THE TASK
For each line of the listing that holds "pyautogui", show the full line.

GIVEN RECORDS
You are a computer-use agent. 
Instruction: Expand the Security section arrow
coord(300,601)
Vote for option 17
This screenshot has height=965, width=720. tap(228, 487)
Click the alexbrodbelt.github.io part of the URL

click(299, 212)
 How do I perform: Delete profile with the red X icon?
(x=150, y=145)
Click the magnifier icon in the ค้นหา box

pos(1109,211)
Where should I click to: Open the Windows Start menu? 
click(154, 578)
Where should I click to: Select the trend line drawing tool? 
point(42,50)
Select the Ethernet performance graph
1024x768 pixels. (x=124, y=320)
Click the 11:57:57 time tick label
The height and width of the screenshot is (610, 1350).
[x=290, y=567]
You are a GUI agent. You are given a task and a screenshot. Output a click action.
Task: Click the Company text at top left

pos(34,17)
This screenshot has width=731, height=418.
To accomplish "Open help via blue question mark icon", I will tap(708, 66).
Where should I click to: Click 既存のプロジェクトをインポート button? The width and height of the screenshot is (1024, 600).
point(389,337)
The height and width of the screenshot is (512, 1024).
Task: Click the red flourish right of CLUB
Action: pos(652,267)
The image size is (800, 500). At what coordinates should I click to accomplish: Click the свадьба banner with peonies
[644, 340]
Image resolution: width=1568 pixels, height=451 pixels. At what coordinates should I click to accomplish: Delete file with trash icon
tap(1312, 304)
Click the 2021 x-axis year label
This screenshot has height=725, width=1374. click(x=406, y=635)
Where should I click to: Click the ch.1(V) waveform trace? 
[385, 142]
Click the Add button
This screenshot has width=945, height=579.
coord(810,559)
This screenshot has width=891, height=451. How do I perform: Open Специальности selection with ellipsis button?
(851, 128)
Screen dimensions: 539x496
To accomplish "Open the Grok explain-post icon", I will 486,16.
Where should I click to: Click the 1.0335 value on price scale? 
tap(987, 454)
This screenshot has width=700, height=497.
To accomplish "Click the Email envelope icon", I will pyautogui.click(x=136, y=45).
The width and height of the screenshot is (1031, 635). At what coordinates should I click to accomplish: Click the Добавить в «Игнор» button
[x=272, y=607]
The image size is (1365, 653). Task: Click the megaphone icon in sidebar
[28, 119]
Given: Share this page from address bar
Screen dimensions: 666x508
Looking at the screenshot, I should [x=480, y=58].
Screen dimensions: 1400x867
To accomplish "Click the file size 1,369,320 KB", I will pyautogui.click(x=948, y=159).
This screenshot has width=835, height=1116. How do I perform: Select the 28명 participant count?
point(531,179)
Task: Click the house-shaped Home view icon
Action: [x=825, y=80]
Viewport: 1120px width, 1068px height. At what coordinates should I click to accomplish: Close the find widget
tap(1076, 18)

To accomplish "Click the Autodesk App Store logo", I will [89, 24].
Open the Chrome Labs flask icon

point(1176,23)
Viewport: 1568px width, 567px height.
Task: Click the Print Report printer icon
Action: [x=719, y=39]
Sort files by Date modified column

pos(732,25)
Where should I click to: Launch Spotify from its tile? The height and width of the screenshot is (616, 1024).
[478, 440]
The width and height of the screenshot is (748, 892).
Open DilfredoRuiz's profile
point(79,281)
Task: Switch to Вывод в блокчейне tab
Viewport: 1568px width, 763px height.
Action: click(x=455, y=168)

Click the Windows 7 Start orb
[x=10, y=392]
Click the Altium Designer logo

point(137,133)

WRITTEN RESPONSE
To accomplish "Click the Email envelope icon", I will pyautogui.click(x=136, y=45).
To accomplish "Click the file size 1,369,320 KB", I will pyautogui.click(x=948, y=159).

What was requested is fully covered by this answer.